• [Task details]: Of the lines below, copy those that hold the word "computer".

• • • • •

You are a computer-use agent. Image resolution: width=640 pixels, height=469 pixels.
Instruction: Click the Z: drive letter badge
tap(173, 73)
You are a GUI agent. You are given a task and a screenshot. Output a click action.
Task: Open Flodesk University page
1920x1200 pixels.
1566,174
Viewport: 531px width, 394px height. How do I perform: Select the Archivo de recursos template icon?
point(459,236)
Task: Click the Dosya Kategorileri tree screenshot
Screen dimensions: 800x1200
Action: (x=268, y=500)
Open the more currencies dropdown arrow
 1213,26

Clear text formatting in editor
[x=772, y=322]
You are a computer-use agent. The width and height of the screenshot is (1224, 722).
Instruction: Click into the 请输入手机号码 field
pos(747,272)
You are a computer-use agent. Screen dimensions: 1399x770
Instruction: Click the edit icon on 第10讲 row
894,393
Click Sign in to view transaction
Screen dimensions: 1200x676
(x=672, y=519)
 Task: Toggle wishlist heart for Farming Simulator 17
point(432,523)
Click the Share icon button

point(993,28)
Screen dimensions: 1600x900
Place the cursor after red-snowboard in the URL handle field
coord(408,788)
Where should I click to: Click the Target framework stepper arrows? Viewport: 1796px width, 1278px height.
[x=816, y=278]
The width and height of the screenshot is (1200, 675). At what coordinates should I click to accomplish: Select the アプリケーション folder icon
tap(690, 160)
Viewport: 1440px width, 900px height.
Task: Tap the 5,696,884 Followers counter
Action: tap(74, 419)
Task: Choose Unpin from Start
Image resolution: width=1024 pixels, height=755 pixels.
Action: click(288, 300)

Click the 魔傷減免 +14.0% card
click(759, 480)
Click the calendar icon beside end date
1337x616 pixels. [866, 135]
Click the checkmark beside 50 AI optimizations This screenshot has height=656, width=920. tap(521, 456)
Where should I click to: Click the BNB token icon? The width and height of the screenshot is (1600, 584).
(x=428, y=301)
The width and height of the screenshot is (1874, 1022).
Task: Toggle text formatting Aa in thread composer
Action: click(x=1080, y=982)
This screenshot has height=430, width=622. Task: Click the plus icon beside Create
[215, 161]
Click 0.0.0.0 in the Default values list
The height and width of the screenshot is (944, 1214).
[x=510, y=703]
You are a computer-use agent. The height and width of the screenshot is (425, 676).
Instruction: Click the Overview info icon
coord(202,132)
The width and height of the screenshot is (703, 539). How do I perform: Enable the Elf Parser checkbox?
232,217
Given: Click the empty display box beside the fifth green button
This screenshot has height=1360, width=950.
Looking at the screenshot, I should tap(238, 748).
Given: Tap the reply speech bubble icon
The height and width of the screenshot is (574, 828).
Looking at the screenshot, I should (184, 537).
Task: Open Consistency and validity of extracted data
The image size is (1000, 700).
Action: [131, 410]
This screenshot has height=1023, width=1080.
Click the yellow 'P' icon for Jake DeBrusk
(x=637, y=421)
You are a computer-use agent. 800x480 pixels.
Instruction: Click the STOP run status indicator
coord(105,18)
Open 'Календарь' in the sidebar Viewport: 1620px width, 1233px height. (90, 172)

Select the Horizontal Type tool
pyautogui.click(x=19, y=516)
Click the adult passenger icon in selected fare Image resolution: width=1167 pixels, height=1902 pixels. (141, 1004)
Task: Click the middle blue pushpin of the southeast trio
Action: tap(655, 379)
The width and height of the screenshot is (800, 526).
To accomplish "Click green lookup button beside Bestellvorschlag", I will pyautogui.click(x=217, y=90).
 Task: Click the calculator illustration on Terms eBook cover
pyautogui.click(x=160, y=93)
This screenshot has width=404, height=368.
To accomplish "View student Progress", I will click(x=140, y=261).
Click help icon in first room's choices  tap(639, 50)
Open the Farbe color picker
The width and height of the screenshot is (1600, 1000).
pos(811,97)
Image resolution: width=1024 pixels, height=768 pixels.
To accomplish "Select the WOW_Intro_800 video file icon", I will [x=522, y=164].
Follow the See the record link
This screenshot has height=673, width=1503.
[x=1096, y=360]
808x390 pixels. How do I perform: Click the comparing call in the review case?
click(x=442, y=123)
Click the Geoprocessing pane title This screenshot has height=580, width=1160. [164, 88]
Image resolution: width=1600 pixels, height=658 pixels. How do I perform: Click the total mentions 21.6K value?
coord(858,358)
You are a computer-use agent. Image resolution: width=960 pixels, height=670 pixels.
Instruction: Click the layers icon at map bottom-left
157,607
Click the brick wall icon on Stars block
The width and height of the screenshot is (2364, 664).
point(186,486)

• • • • •

• [Answer]:
You are a computer-use agent. Image resolution: width=640 pixels, height=469 pixels.
You are a computer-use agent. The width and height of the screenshot is (1224, 722).
You are a computer-use agent. Screen dimensions: 1399x770
You are a computer-use agent. The height and width of the screenshot is (425, 676).
You are a computer-use agent. 800x480 pixels.
You are a computer-use agent. Image resolution: width=960 pixels, height=670 pixels.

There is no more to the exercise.